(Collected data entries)
+-------+
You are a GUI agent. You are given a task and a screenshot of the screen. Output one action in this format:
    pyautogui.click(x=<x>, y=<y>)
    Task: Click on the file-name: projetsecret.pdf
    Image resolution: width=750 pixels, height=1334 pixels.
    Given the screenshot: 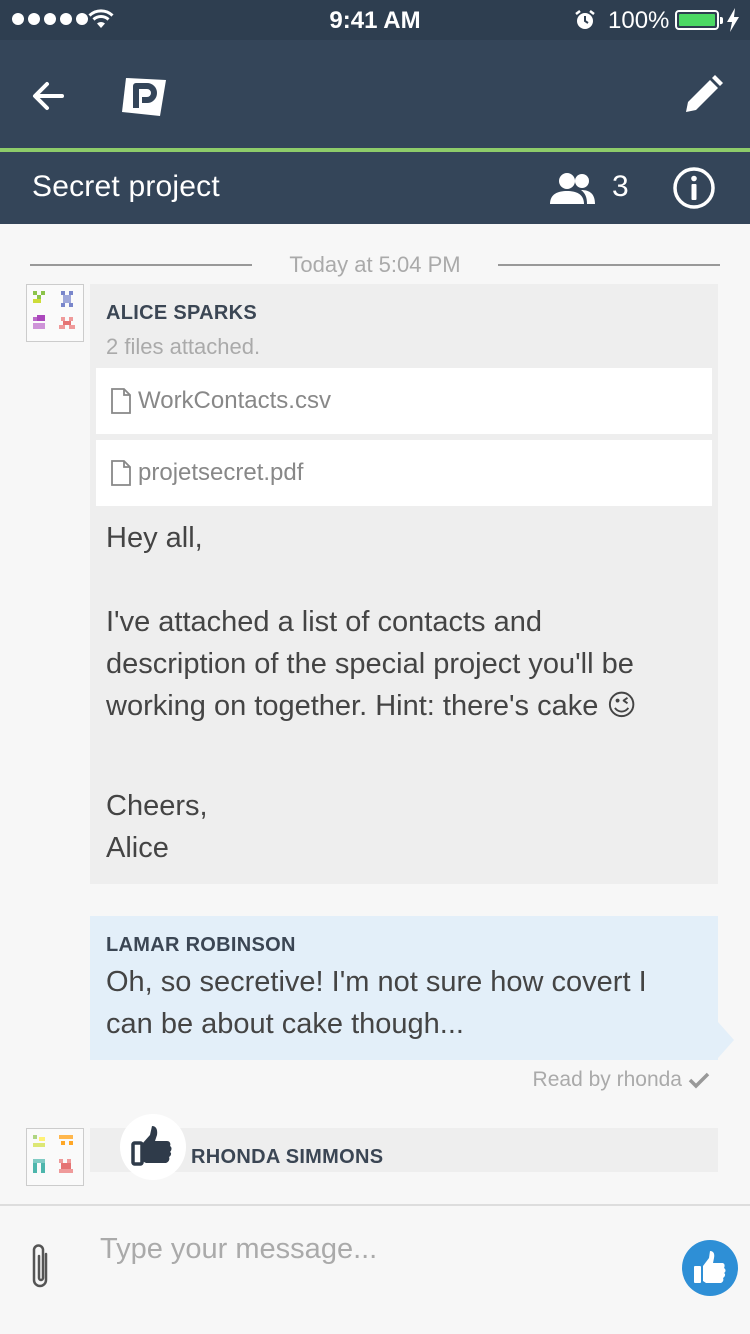 What is the action you would take?
    pyautogui.click(x=221, y=472)
    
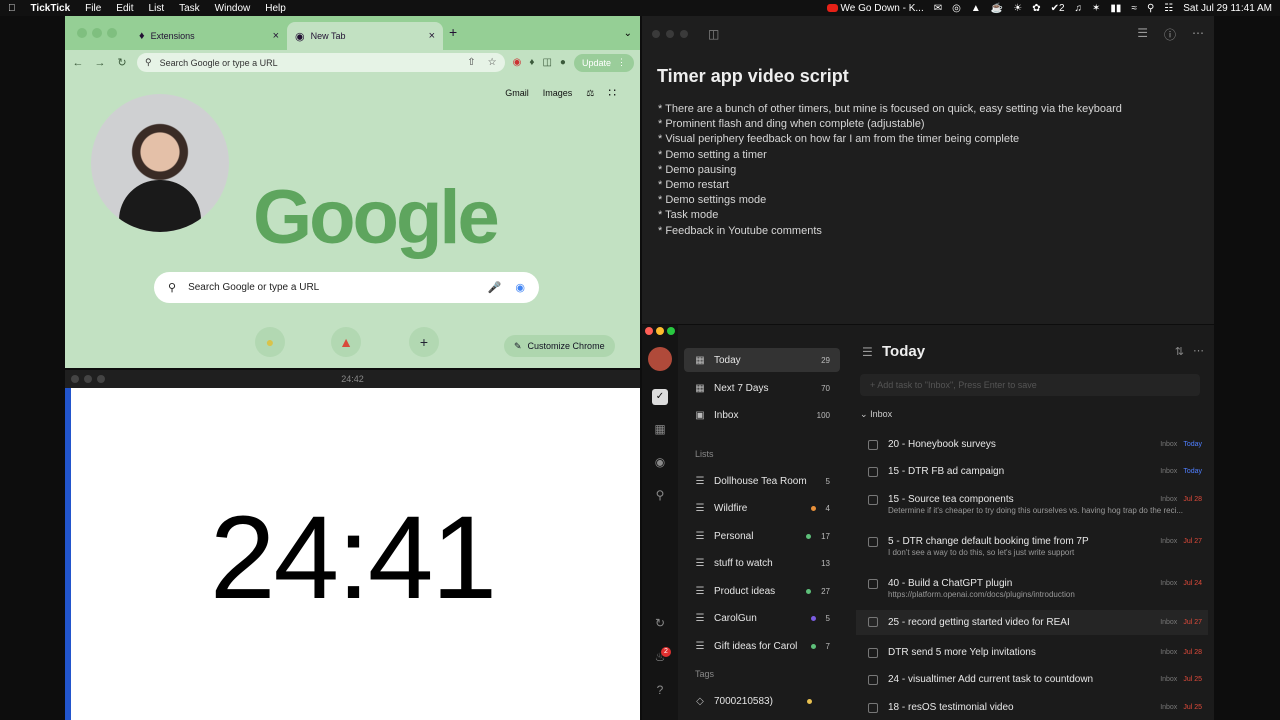  What do you see at coordinates (762, 388) in the screenshot?
I see `sidebar-item-next-7-days: ▦ Next 7 Days 70` at bounding box center [762, 388].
+-------+
* [To do] Quote, word for word, the part of the records that runs from their first line through the line containing "Image resolution: width=750", with both ends included.

* [Exercise response]
You are a GUI agent. You are given a task and a screenshot of the screen. Output one action in this format:
    pyautogui.click(x=<x>, y=<y>)
    Task: Click on the file-name: projetsecret.pdf
    Image resolution: width=750 pixels, height=1334 pixels.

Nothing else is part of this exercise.